Apostar por la energía eólica, pero evitar la judicialización

La subasta del Ministerio de Energía ha dejado fuera al sector fotovoltaico

Apostar por la energía eólica, pero evitar la judicialización

Las empresas del sector de la energía fotovoltaica confirmaron ayer sus temores sobre el resultado de la subasta de 3.000 MW de renovables. Pese a que la convocatoria se presentaba como tecnológicamente neutra, las fotovoltaicas sostienen que su diseño ha propiciado la adjudicación del total de la capacidad subastada al sector de energía eólica, que se consolida como la gran baza estratégica de la política energética española en materia de renovables.

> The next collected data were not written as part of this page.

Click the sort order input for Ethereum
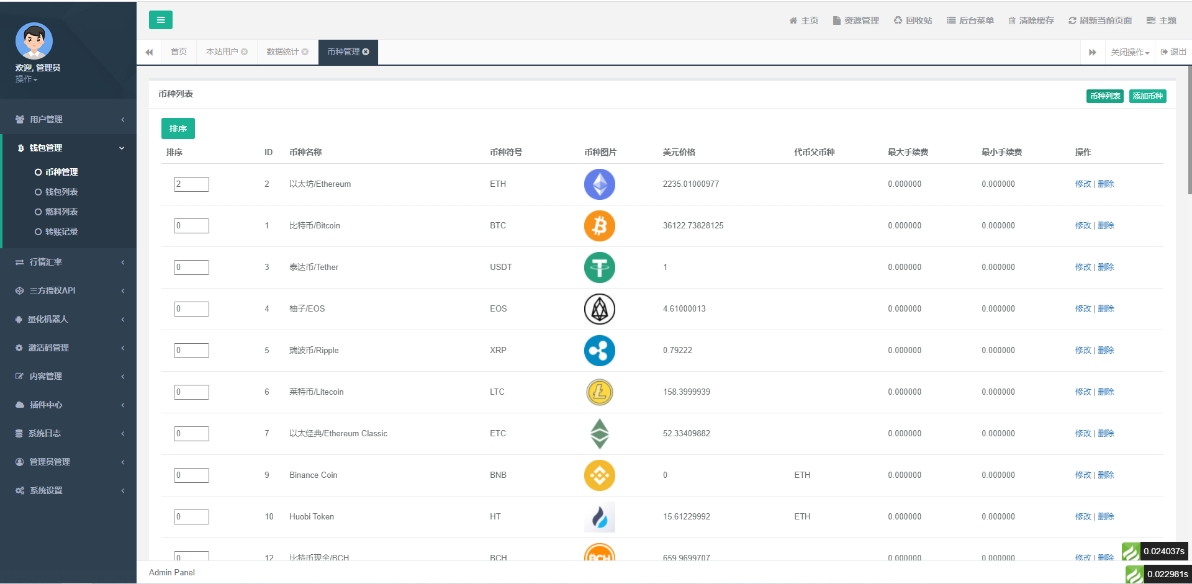 191,184
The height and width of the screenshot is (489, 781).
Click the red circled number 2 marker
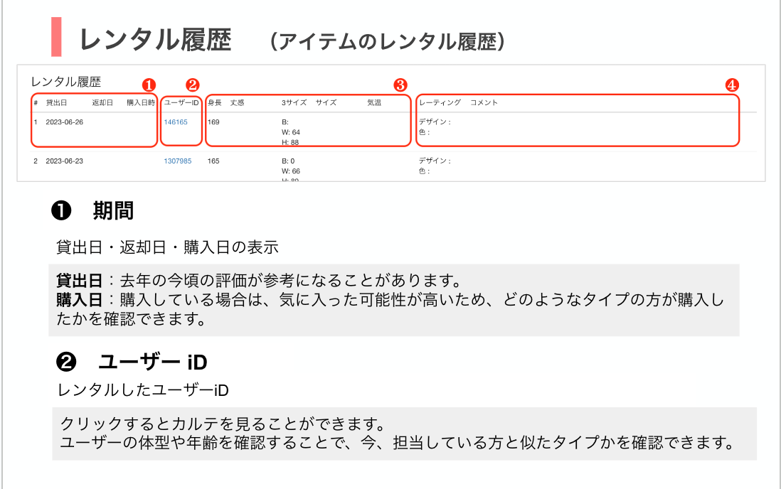point(193,85)
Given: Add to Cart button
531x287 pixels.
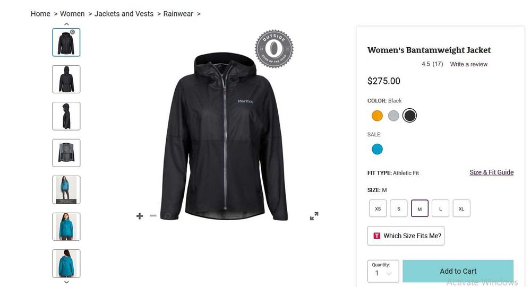Looking at the screenshot, I should pyautogui.click(x=458, y=271).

En la subasta de ayer, las eólicas pujaron con el descuento máximo, lo que las favorecía en caso de empate, puesto que la norma primaba a la tecnología con mayor número de horas de funcionamiento al año. En caso de un empate entre eólicas, el diseño daba primacía al participante de mayor paquete ofertado. Forestalia, Gas Natural Fenosa, EGPE (filial de renovables de Endesa), Gamesa, y Norvento fueron las compañías adjudicatarias.

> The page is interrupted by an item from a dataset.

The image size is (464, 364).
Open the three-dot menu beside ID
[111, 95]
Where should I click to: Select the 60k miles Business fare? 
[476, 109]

La subasta celebrada por el Ministerio de Energía evidencia la firme apuesta del Gobierno por la energía eólica, así como la positiva respuesta de este sector, que acudió mayoritariamente a la convocatoria. El argumento del Ejecutivo para respaldar la oferta eólica es, en general, que resulta una energía más económica para el bolsillo del consumidor, un extremo que las fotovoltaicas niegan. La preocupación de estas últimas por las condiciones de la convocatoria se tradujo en su momento en una demanda por presunta discriminación, que fue presentada por la Unión Española Fotovoltaica (Unef) ante el Tribunal Supremo y que a día de hoy sigue tramitándose.

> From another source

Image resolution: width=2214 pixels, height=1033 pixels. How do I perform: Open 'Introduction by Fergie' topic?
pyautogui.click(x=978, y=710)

El Gobierno podría haber evitado fácilmente la judicialización de esta subasta con solo haber modificado su diseño, de forma que incluyese un cupo para cada tipo de energía o, al menos, no se presentase como tecnológicamente neutra. El sector de la fotovoltaica se queja de falta de equidad y transparencia. Habrá que esperar a la respuesta del Supremo, pero estamos ante un nuevo conflicto en un sector que ya cuenta con una larga experiencia en recursos y demandas.